## ABOUT THIS EXERCISE
Your answer must be the full listing, repeated word for word.

= Beginning of Section =

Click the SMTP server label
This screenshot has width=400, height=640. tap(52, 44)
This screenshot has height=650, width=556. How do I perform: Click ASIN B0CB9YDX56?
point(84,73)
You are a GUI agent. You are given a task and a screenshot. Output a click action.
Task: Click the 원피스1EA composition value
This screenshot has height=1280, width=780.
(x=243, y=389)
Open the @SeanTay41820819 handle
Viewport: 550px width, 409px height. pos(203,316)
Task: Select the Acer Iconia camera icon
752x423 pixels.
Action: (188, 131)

= End of Section =

## RESULT FOR THIS TASK
Click the SMTP server label
This screenshot has width=400, height=640. tap(52, 44)
This screenshot has height=650, width=556. How do I perform: Click ASIN B0CB9YDX56?
point(84,73)
You are a GUI agent. You are given a task and a screenshot. Output a click action.
Task: Click the 원피스1EA composition value
This screenshot has height=1280, width=780.
(x=243, y=389)
Open the @SeanTay41820819 handle
Viewport: 550px width, 409px height. pos(203,316)
Task: Select the Acer Iconia camera icon
752x423 pixels.
Action: (188, 131)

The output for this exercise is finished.